> _Material for the task_:
-*-
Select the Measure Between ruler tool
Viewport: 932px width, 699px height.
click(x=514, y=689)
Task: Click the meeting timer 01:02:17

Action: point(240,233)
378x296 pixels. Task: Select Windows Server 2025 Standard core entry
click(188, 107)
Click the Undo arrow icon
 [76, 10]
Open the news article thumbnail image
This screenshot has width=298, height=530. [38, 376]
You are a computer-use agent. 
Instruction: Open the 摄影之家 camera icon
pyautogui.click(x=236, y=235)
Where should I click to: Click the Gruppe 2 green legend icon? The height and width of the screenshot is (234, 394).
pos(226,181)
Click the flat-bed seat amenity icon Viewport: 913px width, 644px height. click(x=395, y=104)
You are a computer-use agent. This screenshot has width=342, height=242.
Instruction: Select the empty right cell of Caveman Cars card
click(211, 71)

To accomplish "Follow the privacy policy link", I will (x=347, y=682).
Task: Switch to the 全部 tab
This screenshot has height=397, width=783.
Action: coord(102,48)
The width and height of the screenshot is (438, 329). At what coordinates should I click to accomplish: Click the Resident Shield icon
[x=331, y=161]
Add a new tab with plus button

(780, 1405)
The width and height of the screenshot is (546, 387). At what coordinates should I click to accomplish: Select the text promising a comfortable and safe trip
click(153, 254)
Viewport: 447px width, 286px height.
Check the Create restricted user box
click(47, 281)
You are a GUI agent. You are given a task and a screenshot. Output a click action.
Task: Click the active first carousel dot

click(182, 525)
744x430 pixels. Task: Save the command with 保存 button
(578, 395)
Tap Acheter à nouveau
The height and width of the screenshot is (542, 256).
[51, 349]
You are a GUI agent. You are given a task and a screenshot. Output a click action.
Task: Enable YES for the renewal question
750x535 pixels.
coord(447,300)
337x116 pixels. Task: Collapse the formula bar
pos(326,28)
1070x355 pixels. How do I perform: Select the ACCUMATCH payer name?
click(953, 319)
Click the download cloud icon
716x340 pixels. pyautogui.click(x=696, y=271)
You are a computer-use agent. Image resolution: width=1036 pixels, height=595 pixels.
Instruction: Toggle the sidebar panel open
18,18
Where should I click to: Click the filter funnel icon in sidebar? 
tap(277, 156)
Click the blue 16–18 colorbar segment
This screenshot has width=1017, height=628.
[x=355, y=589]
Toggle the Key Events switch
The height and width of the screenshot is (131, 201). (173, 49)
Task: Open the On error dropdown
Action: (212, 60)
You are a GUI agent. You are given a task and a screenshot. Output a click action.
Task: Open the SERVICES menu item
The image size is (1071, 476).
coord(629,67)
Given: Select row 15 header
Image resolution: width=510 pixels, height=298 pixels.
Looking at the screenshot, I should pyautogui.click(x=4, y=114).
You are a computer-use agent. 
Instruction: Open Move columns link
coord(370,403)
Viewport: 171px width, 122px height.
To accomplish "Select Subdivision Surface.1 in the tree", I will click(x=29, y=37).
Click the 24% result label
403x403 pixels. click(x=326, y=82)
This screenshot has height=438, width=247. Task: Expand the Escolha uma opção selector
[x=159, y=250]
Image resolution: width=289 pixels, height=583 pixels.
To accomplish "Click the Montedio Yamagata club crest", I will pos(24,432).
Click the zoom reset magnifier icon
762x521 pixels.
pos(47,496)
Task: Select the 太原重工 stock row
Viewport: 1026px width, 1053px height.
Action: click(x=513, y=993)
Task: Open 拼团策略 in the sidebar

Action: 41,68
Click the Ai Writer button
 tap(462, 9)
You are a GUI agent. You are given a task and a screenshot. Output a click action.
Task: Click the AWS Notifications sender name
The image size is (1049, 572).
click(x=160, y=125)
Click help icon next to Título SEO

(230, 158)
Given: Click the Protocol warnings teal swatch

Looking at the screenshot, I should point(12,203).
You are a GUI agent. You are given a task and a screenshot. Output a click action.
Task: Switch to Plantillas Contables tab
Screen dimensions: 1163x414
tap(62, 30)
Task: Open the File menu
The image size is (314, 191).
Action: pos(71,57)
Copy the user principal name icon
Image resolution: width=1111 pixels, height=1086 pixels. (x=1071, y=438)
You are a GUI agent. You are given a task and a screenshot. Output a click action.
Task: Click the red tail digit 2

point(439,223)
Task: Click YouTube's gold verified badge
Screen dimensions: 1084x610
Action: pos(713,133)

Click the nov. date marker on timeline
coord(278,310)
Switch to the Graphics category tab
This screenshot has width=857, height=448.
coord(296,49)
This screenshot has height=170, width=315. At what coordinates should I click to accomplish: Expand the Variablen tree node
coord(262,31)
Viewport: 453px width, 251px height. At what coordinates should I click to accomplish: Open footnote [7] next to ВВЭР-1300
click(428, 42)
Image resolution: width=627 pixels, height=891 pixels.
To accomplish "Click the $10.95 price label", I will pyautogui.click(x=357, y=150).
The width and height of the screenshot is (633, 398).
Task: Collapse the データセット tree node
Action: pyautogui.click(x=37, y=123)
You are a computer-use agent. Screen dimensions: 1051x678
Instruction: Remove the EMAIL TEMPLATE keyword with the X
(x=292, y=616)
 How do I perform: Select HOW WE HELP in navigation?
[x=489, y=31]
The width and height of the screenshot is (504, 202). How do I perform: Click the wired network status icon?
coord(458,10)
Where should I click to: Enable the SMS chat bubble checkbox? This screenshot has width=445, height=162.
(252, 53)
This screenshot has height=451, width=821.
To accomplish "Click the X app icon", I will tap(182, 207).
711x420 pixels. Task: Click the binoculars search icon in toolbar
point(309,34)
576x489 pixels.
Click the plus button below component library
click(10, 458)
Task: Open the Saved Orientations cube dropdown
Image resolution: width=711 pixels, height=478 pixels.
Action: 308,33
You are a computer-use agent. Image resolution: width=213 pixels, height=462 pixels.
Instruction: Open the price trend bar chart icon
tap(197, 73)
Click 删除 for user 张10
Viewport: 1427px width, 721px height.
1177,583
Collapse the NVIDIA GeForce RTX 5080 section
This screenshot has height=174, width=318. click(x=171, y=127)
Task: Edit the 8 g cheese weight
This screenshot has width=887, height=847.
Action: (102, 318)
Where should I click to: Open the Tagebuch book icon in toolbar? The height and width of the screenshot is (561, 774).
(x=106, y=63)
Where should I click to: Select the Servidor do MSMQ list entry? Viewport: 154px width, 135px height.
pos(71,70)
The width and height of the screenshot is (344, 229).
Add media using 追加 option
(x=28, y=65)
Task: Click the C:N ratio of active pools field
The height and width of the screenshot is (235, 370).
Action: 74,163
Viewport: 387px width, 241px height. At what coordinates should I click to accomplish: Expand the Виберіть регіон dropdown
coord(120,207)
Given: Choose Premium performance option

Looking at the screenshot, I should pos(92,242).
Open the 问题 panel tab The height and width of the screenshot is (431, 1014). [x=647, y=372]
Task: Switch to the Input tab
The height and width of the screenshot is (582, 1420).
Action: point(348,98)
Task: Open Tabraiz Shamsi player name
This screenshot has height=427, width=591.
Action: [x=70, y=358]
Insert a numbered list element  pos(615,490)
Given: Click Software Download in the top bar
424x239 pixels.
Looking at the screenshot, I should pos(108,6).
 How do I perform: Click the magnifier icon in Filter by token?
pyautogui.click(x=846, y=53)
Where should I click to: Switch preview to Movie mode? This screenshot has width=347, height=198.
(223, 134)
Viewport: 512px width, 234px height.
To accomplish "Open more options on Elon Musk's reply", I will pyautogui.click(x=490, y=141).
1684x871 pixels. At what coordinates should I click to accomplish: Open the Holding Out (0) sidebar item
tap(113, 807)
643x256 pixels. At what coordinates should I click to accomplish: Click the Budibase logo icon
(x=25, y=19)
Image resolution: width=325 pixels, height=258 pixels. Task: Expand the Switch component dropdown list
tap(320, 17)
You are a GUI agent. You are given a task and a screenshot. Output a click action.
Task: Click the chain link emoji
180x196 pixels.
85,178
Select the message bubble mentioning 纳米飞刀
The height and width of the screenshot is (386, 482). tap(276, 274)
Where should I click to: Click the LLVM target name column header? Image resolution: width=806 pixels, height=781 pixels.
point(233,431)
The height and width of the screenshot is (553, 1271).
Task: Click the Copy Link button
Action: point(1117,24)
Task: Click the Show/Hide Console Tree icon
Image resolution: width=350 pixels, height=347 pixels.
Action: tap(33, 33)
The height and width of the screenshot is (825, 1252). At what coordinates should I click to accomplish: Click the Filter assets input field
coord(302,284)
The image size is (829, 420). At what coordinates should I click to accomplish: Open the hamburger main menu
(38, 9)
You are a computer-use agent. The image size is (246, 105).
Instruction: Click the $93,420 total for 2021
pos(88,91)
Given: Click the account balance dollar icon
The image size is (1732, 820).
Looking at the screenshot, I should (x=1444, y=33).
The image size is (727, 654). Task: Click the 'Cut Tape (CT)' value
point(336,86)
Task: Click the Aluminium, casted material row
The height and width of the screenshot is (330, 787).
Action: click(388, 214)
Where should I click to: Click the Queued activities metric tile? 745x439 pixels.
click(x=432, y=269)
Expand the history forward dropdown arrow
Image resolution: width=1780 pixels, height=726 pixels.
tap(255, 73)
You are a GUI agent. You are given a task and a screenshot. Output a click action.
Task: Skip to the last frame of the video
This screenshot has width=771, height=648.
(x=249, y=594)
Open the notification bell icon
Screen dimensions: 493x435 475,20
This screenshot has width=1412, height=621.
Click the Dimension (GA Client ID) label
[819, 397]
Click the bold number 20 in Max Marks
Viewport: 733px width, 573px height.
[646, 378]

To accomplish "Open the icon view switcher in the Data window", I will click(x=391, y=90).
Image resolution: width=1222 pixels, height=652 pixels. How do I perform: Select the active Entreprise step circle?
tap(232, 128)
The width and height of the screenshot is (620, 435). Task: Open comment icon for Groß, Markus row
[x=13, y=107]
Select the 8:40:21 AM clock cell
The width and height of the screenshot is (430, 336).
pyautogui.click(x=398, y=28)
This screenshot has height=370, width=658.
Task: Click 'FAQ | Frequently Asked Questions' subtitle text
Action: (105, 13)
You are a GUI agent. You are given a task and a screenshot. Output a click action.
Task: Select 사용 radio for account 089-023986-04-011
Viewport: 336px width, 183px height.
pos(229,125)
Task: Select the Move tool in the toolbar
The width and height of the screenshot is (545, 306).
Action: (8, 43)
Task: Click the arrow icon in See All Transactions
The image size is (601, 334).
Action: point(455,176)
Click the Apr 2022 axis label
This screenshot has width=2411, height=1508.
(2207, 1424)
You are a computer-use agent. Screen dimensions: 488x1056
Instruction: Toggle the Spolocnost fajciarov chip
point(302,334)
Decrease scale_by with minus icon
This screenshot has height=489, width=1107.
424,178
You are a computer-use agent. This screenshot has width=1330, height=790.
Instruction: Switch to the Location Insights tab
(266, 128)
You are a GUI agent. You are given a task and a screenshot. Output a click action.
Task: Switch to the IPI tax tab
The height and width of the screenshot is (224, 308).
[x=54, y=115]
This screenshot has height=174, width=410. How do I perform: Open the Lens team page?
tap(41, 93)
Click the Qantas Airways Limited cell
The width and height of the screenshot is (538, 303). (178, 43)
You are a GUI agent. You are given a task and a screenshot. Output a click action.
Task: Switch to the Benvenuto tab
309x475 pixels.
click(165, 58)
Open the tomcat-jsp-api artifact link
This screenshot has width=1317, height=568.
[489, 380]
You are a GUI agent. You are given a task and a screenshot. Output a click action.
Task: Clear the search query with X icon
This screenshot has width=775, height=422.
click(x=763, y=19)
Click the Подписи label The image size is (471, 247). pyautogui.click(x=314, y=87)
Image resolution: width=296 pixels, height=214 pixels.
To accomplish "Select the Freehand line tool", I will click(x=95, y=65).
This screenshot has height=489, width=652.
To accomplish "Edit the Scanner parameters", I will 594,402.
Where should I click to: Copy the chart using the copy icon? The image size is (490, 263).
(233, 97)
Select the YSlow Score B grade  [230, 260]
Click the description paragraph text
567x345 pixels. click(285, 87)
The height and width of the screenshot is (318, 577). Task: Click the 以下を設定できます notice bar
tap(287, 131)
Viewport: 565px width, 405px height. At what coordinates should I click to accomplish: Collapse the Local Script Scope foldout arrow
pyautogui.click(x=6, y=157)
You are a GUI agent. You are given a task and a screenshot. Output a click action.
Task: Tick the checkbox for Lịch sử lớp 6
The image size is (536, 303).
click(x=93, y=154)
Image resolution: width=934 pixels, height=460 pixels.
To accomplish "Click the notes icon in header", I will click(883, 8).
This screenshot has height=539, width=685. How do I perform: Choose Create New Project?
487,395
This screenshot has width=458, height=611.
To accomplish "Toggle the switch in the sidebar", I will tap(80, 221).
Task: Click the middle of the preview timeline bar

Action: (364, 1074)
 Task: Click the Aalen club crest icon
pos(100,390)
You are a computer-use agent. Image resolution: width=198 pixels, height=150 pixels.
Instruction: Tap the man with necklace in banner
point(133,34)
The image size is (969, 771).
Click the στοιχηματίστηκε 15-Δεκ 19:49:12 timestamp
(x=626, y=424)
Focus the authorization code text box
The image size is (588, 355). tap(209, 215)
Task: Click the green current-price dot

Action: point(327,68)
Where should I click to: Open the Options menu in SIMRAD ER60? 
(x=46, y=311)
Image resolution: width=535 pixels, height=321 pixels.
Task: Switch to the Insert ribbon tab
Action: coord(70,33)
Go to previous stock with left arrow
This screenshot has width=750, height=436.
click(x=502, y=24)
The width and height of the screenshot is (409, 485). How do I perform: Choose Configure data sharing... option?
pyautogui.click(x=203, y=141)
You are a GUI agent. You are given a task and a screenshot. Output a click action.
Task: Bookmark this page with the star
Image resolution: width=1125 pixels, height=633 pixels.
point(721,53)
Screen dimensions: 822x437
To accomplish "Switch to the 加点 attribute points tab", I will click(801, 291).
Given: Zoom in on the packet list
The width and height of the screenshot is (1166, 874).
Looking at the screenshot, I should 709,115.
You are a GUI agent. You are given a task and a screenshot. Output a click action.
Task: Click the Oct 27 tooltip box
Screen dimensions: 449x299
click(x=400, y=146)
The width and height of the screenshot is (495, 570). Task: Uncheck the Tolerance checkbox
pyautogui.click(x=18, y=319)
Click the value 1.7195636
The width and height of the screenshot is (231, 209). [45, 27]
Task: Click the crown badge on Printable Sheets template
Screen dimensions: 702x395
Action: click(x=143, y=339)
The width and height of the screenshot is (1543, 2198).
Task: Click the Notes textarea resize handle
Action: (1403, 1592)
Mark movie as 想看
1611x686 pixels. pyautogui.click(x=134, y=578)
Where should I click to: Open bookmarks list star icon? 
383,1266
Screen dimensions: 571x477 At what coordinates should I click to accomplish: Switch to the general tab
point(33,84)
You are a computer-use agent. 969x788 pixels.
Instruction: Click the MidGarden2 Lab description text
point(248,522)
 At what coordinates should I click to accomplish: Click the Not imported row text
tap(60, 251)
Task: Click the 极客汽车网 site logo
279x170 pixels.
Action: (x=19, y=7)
-*-
> _Task prompt_: Pick out every line above that contains the word "stock" and copy it.

> _Solution below_:
Task: Select the 太原重工 stock row
Go to previous stock with left arrow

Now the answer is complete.